• [WHAT THIS TASK INVOLVES]: Rewrite all of the material below as a numbered list with one line per item, leaving out the blank lines.

• [DATASET RECORDS]:
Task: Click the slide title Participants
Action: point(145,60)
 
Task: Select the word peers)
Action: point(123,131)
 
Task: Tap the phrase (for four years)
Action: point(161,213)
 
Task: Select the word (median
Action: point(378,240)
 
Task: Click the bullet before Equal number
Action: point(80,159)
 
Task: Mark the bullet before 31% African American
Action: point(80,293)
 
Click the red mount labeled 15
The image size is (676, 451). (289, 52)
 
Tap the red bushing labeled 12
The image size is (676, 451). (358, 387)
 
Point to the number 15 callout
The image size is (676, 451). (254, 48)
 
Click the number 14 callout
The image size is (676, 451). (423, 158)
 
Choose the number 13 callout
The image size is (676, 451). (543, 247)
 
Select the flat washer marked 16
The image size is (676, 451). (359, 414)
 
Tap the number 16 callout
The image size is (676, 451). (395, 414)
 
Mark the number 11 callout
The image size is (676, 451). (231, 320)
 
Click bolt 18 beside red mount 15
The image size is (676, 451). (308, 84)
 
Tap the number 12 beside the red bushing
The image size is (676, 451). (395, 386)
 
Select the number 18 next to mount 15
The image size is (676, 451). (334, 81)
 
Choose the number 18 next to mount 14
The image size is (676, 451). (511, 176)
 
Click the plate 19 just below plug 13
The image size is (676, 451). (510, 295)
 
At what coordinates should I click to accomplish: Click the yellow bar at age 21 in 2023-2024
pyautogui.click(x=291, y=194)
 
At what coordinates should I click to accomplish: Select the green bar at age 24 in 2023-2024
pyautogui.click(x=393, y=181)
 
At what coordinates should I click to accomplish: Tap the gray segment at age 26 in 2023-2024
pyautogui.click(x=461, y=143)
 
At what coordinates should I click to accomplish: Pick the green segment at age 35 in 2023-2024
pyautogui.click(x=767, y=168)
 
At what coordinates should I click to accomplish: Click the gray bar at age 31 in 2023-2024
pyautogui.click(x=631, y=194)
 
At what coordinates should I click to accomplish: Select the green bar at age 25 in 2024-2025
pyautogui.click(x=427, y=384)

• [RESPONSE TO THE TASK]:
1. Task: Click the slide title Participants
2. Action: point(145,60)
3. Task: Select the word peers)
4. Action: point(123,131)
5. Task: Tap the phrase (for four years)
6. Action: point(161,213)
7. Task: Select the word (median
8. Action: point(378,240)
9. Task: Click the bullet before Equal number
10. Action: point(80,159)
11. Task: Mark the bullet before 31% African American
12. Action: point(80,293)
13. Click the red mount labeled 15
14. The image size is (676, 451). (289, 52)
15. Tap the red bushing labeled 12
16. The image size is (676, 451). (358, 387)
17. Point to the number 15 callout
18. The image size is (676, 451). (254, 48)
19. Click the number 14 callout
20. The image size is (676, 451). (423, 158)
21. Choose the number 13 callout
22. The image size is (676, 451). (543, 247)
23. Select the flat washer marked 16
24. The image size is (676, 451). (359, 414)
25. Tap the number 16 callout
26. The image size is (676, 451). (395, 414)
27. Mark the number 11 callout
28. The image size is (676, 451). (231, 320)
29. Click bolt 18 beside red mount 15
30. The image size is (676, 451). (308, 84)
31. Tap the number 12 beside the red bushing
32. The image size is (676, 451). (395, 386)
33. Select the number 18 next to mount 15
34. The image size is (676, 451). (334, 81)
35. Choose the number 18 next to mount 14
36. The image size is (676, 451). (511, 176)
37. Click the plate 19 just below plug 13
38. The image size is (676, 451). (510, 295)
39. At what coordinates should I click to accomplish: Click the yellow bar at age 21 in 2023-2024
40. pyautogui.click(x=291, y=194)
41. At what coordinates should I click to accomplish: Select the green bar at age 24 in 2023-2024
42. pyautogui.click(x=393, y=181)
43. At what coordinates should I click to accomplish: Tap the gray segment at age 26 in 2023-2024
44. pyautogui.click(x=461, y=143)
45. At what coordinates should I click to accomplish: Pick the green segment at age 35 in 2023-2024
46. pyautogui.click(x=767, y=168)
47. At what coordinates should I click to accomplish: Click the gray bar at age 31 in 2023-2024
48. pyautogui.click(x=631, y=194)
49. At what coordinates should I click to accomplish: Select the green bar at age 25 in 2024-2025
50. pyautogui.click(x=427, y=384)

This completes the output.